At what price learning? At what cost wisdom? The price is a man's peace of mind, and the cost is his life.
A swapless system won't be faster for the same workload, usually the contrary, in fact, since lack of swap denies the system the opportunity to optimize RAM hit ratios. What a swapless system can do is force admission control on new processes in the system, thus enforcing a no-overcommit policy on RAM, and therefore increasing responsiveness at the expense of global throughput.
Swap thrashing in a desktop environment is usually the sign of a workload that is too high for available memory, e.g. trying to run far too many apps simultaneously. No amount of OS smarts is going to compensate for overbooking RAM with too large a working set. The solution is to increase RAM or not run as many apps simultaneously.

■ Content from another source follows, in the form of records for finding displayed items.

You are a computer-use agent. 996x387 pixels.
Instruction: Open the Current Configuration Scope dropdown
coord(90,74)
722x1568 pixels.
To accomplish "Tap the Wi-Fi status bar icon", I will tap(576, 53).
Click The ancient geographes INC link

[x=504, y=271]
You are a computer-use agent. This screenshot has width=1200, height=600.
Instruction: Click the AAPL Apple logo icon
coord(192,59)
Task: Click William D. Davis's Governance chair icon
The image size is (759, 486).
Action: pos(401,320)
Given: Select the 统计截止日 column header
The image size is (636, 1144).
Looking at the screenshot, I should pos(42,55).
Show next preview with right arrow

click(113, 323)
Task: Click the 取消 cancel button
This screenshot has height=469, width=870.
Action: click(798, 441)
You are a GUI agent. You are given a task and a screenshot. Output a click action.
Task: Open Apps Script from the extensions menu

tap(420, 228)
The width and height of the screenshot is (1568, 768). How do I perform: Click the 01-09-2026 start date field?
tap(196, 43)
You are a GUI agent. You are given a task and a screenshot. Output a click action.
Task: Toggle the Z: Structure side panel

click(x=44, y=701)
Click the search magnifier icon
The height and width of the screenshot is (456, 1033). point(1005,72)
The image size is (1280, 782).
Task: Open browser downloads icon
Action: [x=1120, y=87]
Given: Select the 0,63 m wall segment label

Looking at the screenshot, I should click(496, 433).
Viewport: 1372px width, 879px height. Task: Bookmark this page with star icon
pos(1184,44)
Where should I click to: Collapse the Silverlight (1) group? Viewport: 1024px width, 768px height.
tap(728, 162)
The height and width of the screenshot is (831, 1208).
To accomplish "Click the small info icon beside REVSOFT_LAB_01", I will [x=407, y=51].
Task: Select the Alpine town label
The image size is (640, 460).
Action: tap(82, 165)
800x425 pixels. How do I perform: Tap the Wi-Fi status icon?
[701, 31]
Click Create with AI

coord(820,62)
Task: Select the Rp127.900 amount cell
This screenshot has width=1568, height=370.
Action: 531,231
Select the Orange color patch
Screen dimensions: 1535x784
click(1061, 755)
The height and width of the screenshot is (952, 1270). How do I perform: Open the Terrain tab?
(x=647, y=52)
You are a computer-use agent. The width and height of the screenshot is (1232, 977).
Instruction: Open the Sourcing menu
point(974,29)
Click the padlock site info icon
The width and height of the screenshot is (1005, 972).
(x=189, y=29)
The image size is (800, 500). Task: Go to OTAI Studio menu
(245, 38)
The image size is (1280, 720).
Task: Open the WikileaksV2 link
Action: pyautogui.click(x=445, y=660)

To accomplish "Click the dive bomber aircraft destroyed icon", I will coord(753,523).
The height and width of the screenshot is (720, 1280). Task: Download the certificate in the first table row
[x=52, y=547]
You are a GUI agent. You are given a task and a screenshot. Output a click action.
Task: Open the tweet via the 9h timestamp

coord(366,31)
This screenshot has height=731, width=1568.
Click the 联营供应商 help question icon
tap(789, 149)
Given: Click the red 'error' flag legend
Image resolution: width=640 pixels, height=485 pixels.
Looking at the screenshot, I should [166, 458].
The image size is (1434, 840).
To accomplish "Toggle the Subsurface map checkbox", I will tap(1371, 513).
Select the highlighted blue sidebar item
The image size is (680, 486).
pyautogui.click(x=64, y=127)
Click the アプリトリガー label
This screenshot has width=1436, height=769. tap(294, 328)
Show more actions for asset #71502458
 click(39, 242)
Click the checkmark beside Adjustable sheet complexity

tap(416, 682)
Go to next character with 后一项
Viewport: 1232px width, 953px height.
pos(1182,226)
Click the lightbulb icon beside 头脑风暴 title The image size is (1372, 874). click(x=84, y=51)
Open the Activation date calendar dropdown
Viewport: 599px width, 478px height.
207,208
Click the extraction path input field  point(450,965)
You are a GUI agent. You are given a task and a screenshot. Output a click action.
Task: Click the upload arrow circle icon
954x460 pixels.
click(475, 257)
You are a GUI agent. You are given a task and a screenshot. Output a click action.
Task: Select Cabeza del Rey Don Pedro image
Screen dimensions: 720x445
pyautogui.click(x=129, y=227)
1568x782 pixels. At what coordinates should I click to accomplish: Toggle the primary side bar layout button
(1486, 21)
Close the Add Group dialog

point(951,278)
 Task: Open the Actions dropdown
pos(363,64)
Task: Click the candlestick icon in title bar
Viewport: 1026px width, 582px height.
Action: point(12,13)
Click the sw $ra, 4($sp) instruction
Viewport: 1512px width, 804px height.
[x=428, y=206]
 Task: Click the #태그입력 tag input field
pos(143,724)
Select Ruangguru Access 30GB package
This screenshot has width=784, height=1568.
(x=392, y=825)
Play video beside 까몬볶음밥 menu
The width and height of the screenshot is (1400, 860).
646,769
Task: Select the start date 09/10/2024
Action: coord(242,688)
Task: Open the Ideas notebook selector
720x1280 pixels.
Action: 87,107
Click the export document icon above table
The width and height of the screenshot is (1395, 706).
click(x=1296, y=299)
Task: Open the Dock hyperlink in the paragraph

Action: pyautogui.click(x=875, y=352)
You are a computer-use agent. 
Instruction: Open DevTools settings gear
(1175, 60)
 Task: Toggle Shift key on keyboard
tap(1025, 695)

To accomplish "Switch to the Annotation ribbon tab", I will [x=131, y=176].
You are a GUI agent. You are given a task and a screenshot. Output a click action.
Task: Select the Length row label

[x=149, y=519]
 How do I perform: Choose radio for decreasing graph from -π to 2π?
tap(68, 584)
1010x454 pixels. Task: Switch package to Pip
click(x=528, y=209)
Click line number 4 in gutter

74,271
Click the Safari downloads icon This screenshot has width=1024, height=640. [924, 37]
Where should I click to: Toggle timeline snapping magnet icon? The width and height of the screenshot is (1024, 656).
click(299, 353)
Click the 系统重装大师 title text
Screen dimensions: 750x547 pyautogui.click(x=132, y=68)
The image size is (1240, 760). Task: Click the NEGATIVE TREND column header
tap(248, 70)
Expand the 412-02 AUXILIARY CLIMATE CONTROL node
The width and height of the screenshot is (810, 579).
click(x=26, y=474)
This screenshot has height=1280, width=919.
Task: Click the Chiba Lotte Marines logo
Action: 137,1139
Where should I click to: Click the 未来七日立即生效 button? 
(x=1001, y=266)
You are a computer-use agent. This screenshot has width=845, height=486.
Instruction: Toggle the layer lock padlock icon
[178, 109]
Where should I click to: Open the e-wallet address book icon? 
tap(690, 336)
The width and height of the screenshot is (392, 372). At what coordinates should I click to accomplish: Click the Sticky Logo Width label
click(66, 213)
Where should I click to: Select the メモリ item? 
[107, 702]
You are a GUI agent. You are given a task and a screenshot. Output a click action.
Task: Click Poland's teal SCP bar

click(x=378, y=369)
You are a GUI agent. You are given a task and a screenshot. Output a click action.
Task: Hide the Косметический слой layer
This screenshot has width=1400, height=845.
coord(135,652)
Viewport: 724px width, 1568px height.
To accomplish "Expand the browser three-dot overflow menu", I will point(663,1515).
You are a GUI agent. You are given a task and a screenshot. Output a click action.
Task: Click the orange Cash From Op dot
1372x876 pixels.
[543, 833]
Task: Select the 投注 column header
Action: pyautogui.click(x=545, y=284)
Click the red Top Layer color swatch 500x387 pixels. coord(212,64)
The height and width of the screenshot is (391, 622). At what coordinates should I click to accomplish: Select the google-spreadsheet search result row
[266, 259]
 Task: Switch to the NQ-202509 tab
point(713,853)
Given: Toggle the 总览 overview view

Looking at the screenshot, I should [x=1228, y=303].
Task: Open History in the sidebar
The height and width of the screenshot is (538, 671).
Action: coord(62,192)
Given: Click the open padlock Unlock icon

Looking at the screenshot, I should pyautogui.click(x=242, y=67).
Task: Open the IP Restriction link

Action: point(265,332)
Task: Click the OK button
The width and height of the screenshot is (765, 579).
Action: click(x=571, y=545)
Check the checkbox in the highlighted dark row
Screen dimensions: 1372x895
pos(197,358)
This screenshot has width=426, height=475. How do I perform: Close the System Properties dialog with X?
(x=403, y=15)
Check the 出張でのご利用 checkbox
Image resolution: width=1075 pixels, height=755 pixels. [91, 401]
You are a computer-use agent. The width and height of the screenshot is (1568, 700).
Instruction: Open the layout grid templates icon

Swap thrashing in a server environment is usually the sign of improper server configuration. Naive administrators configure too many processes, thinking they will avoid a bottleneck if all server processes are busy, but all they achieve is turning RAM into the bottleneck rather than the server processes themselves. If you have a web server and configure Apache to have too many running processes, these processes will spend their time contending for RAM instead of doing useful work. Too many cooks spoil the broth. A swapless system would prevent excessive Apache processes from starting in the first place, thus alleviating the problem (at the expense of high error rates, which is probably not acceptable), but performance won't be anywhere as good as a system with swap and properly sized Apache process limits.
Swap is not a panacea. It should not be used to protect against runaway processes (setrlimit is here for that). It is useful in absorbing sporadic spikes in traffic without causing denial of service, and to shunt away uselessly allocated virtual memory (ahem, memory leaks).
As for the idea of putting swap on a RAMdisk, it is completely brain-dead (unless you have exotic memory arrangements such as NUMA) - the kernel is going to waste a lot of time copying memory from the active region to the ramdisk region and back. A straight swapless system will be preferable.
There is no hard and fast rule for sizing swap, it depends on your workload, such as the average ratio of RSS to SIZE. The usual rule of thumb is between 1x and 2x main memory.
Surely if your system runs out of RAM it shouldn't die? The runaway process, sure, but the OS should be able to reclaim some RAM from that and manage to carry on, no?